:: Records shown
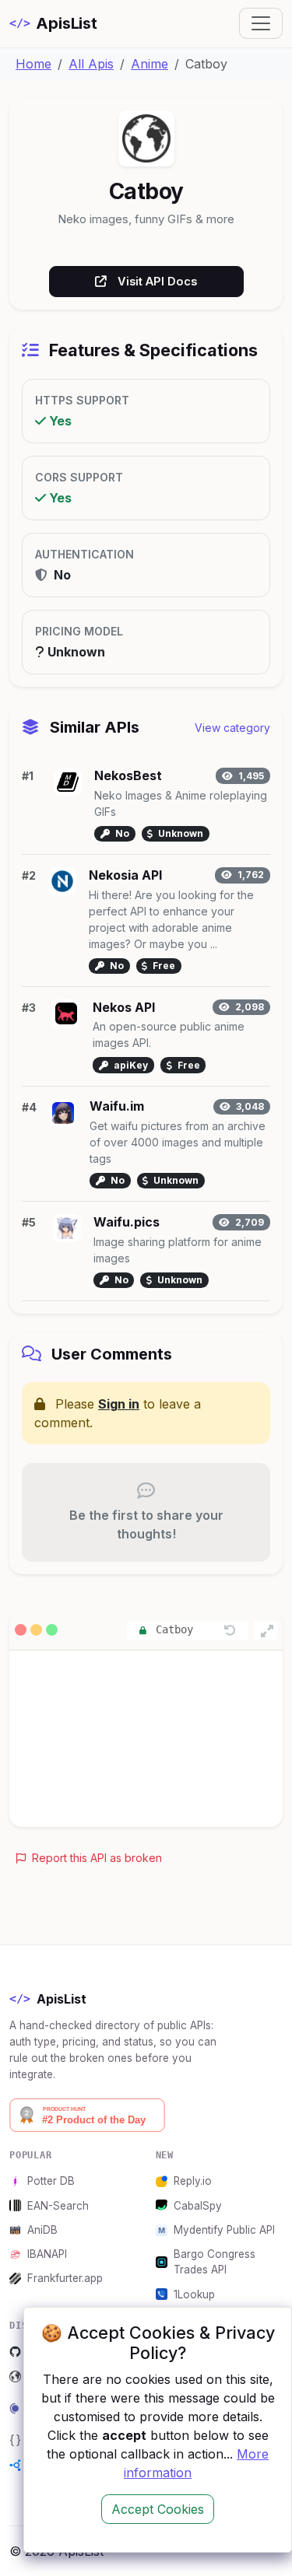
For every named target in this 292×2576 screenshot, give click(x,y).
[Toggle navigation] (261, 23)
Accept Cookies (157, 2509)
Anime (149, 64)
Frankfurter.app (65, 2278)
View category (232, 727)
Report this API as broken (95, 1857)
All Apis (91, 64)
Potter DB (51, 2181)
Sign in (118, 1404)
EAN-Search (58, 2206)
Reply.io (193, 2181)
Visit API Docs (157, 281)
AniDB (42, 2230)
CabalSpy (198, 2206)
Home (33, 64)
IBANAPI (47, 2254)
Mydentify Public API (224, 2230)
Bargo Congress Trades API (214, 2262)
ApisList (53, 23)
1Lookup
::::
**Task item**
Among the lines of the data above, find those with the word "this" and show them.

**Response**
For every named target in this 292×2576 screenshot, give click(x,y).
Report this API as broken (95, 1857)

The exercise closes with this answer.